Exercise prompt
Format the entries, from the line containing "Delete the Manager role via trash icon" through the line containing "Looking at the", as a Markdown table with the columns Row and Line, and skip any blank lines. Leave the pictures out of the table.

--- start of Dataset records ---

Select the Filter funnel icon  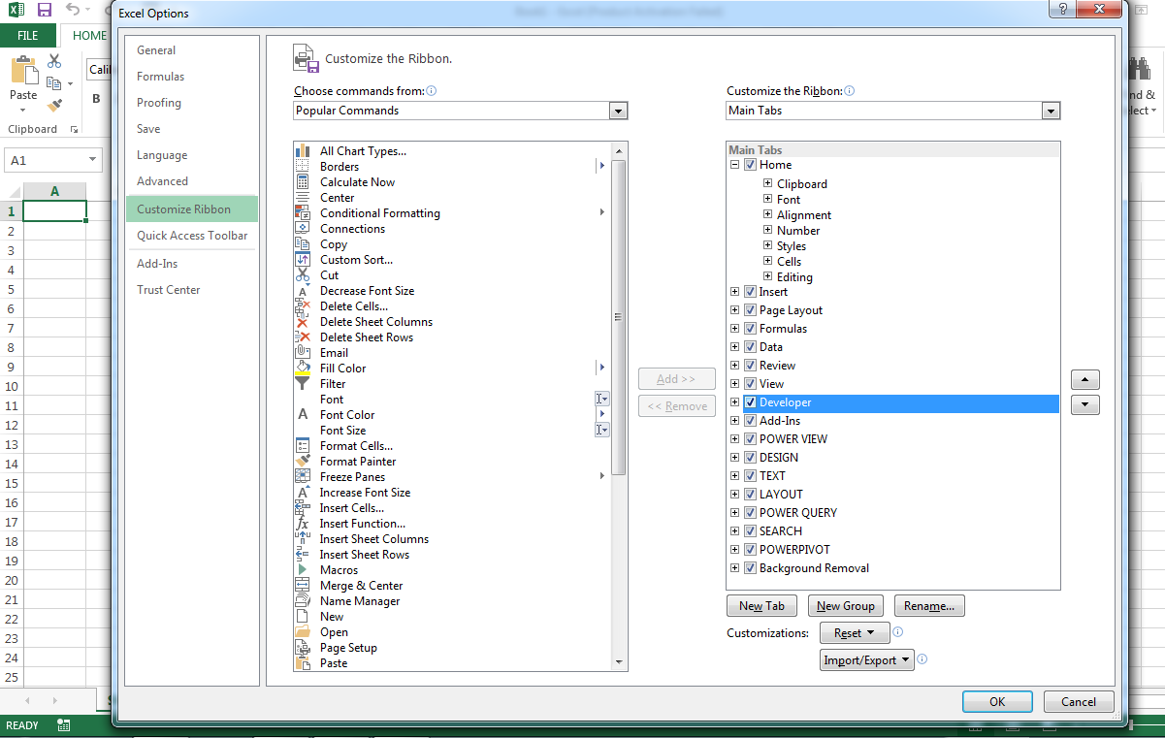click(301, 383)

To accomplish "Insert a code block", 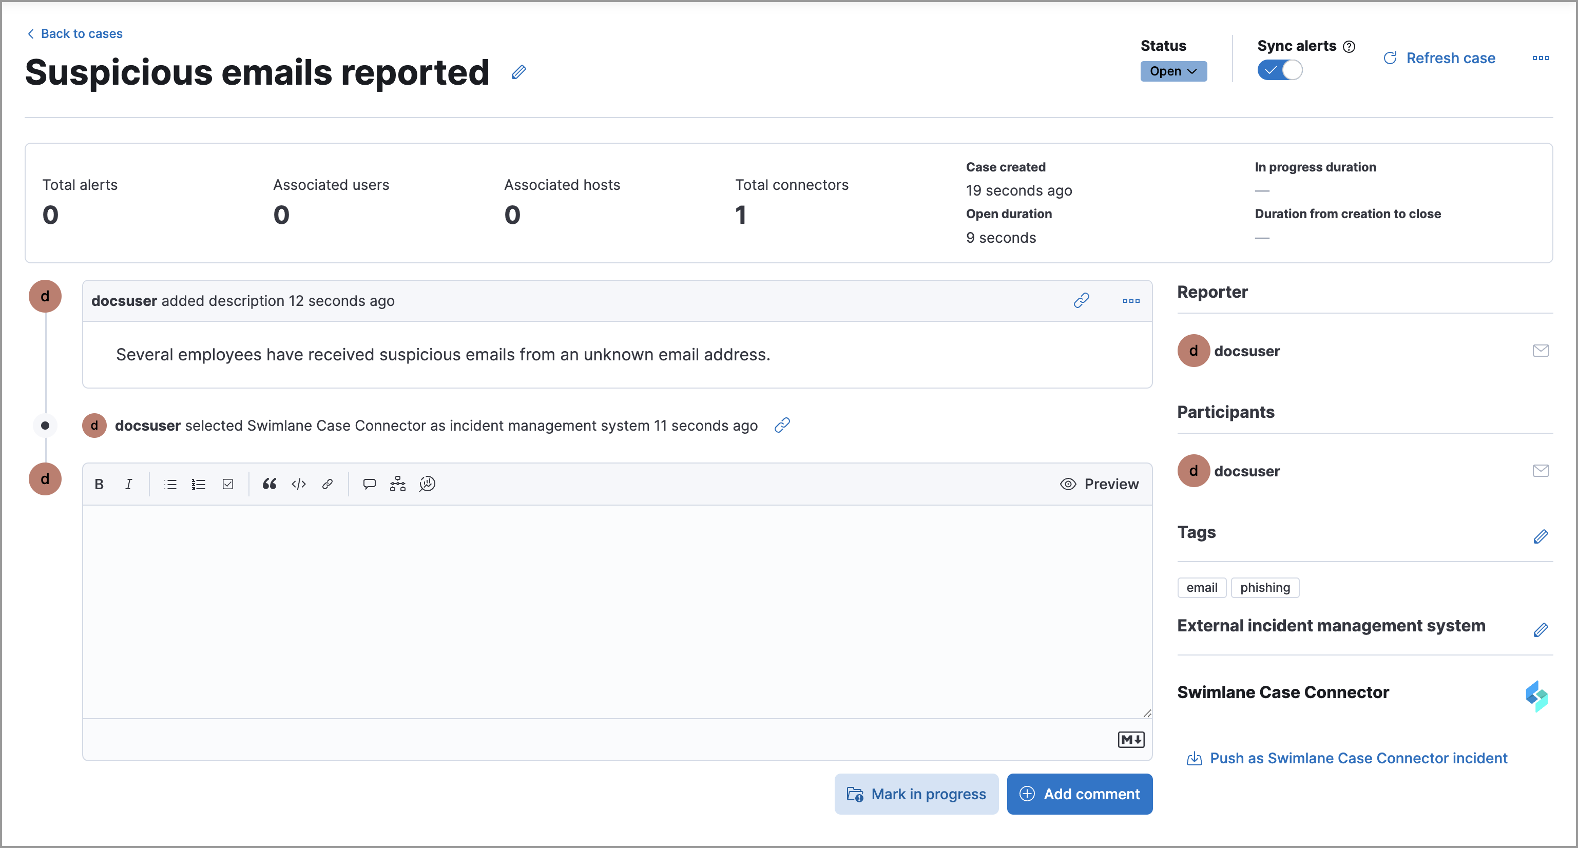I will [298, 484].
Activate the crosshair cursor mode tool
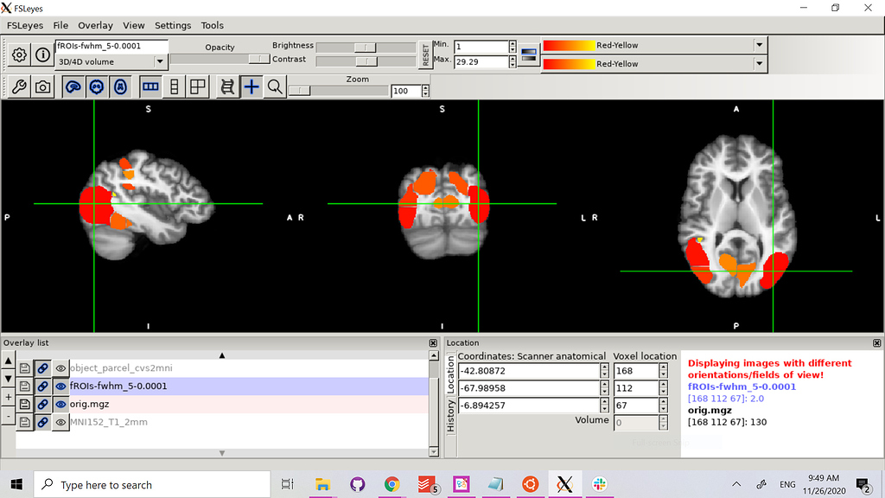The image size is (885, 498). tap(251, 86)
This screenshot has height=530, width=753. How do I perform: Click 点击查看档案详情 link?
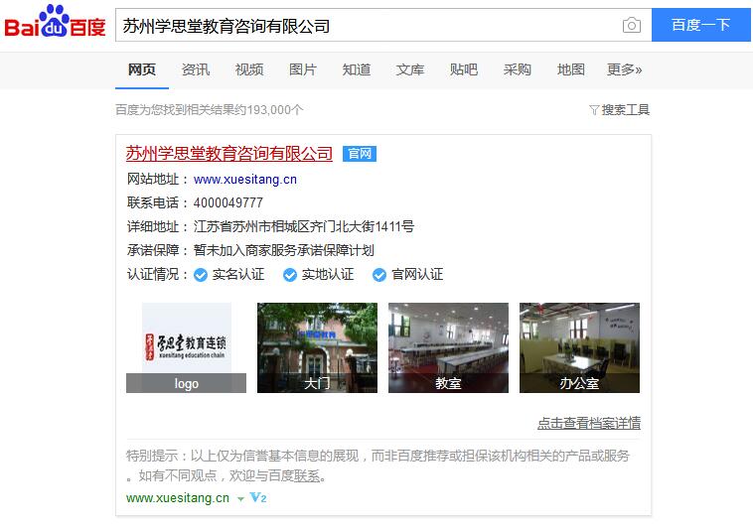point(589,423)
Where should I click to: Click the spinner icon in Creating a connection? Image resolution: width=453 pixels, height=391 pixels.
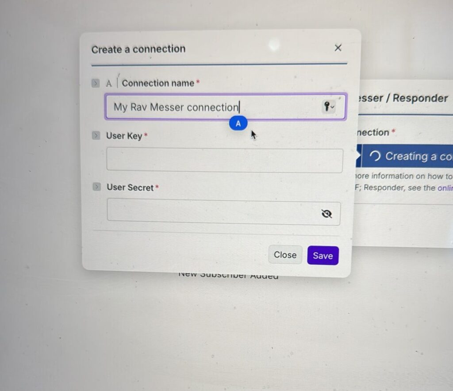(375, 156)
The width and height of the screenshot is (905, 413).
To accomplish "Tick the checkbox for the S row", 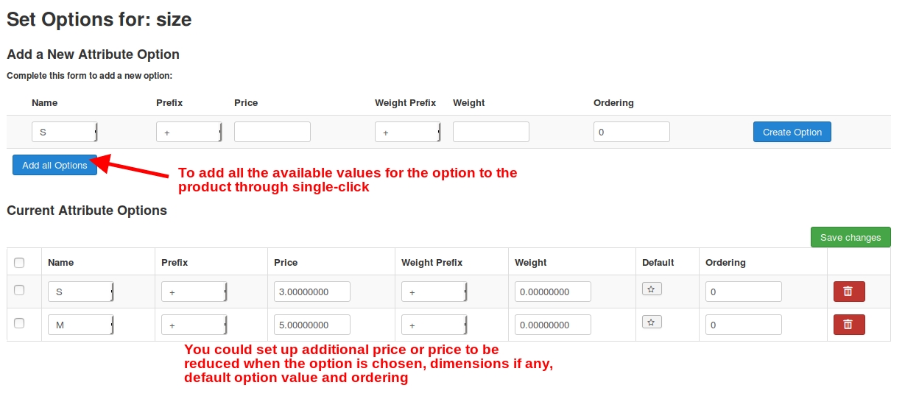I will [19, 290].
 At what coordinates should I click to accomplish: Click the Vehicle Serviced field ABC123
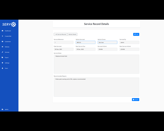(x=85, y=42)

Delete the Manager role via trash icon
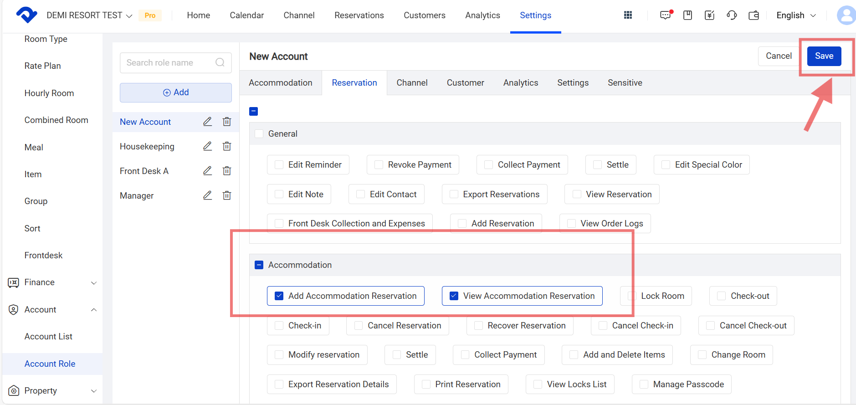pyautogui.click(x=227, y=195)
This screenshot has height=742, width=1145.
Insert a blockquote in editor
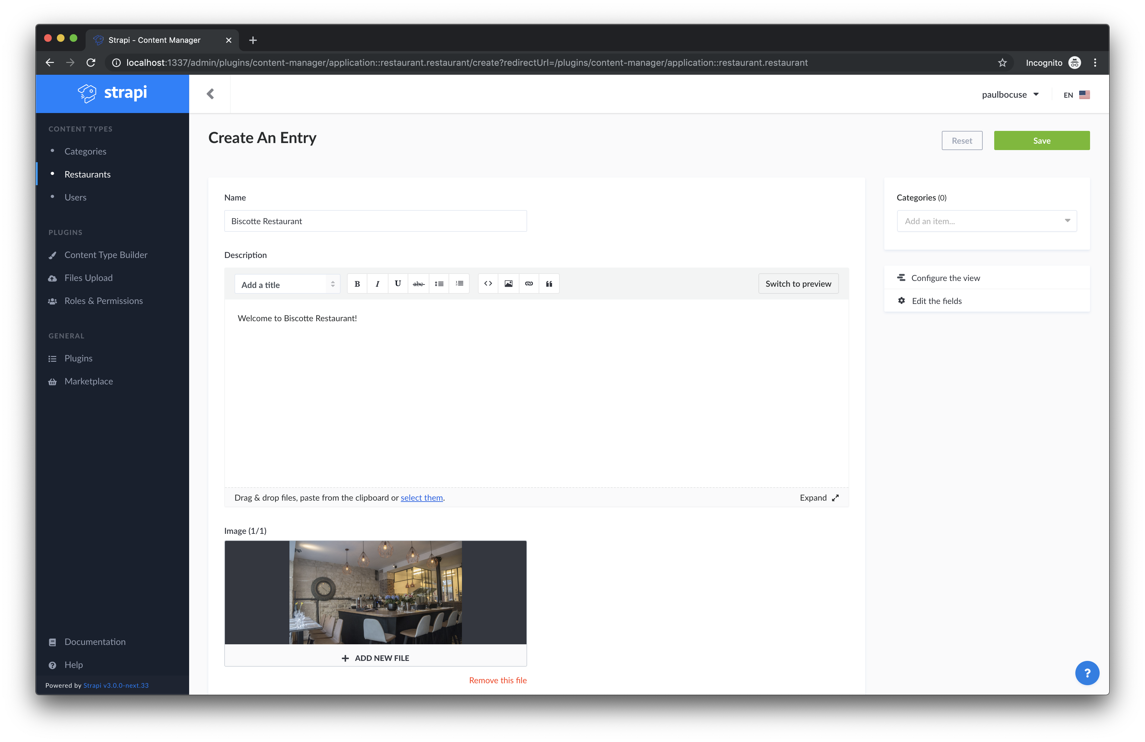(549, 284)
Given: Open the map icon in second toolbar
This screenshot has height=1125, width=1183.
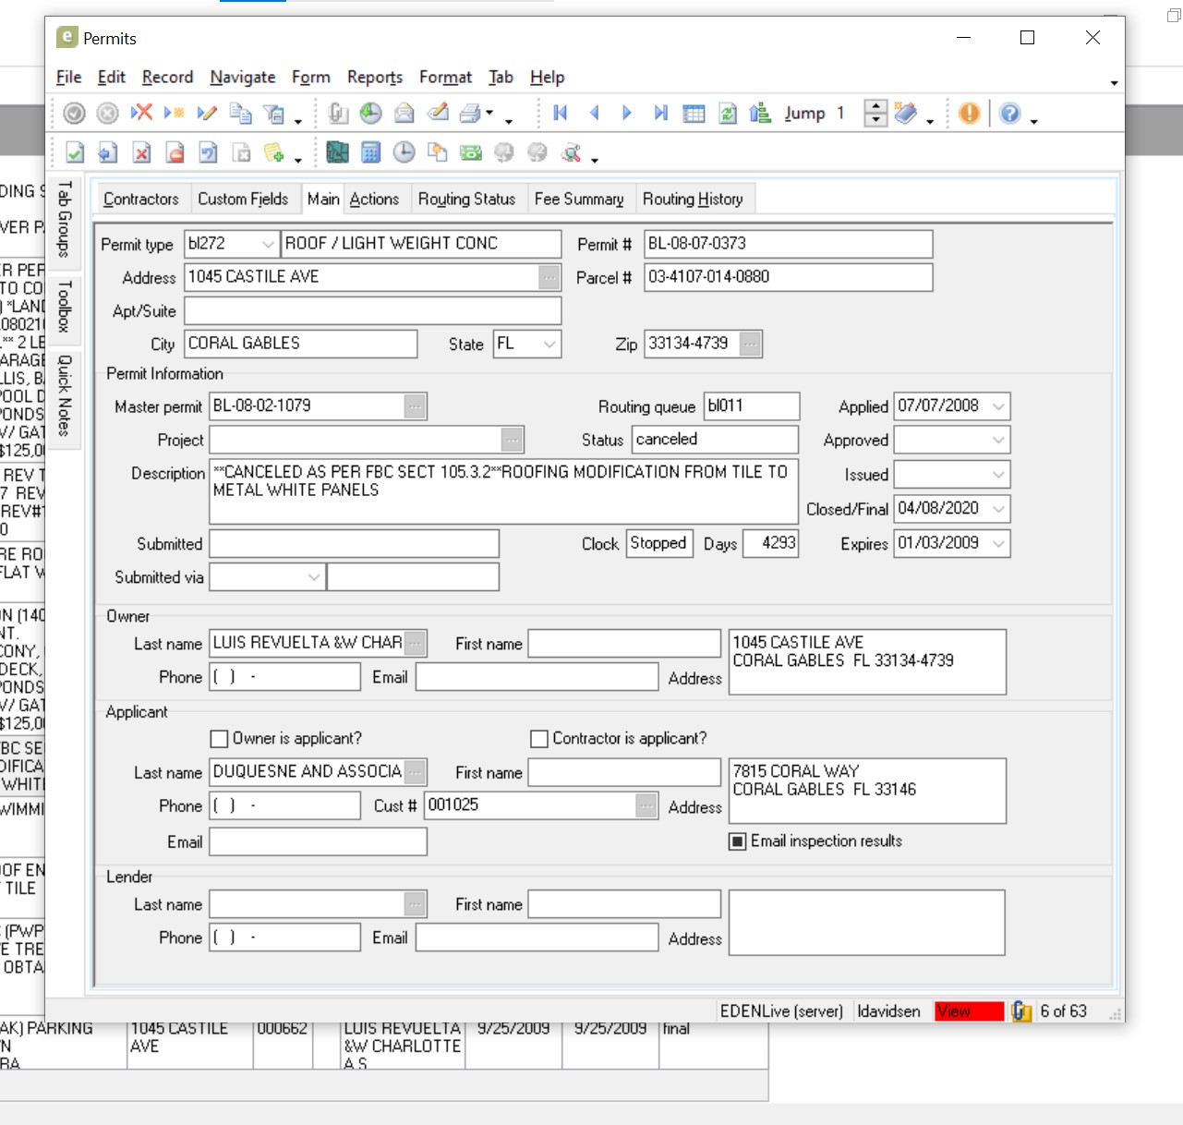Looking at the screenshot, I should [x=338, y=153].
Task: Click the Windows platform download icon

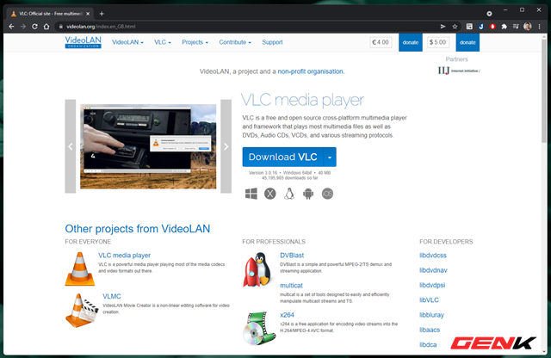Action: (251, 194)
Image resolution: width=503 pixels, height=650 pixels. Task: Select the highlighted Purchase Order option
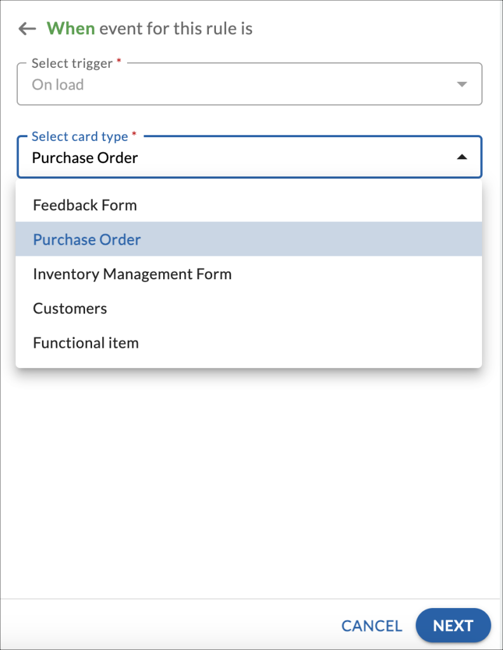87,239
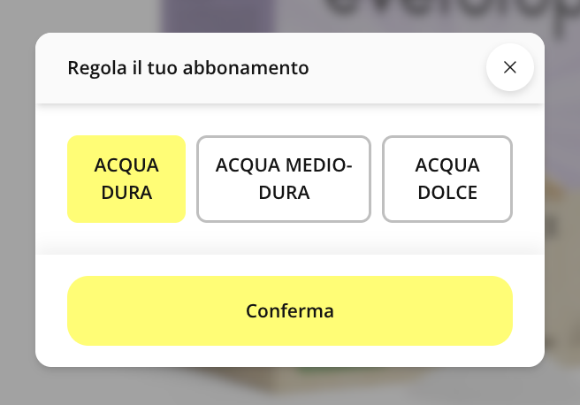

--- end of Dataset records ---

Answer to this task
| Row | Line |
|---|---|
| 1 | Delete the Manager role via trash icon |
| 2 | pyautogui.click(x=227, y=195) |
| 3 | This screenshot has height=742, width=1145. |
| 4 | Insert a blockquote in editor |
| 5 | (549, 284) |
| 6 | Given: Open the map icon in second toolbar |
| 7 | This screenshot has height=1125, width=1183. |
| 8 | Looking at the screenshot, I should [x=338, y=153]. |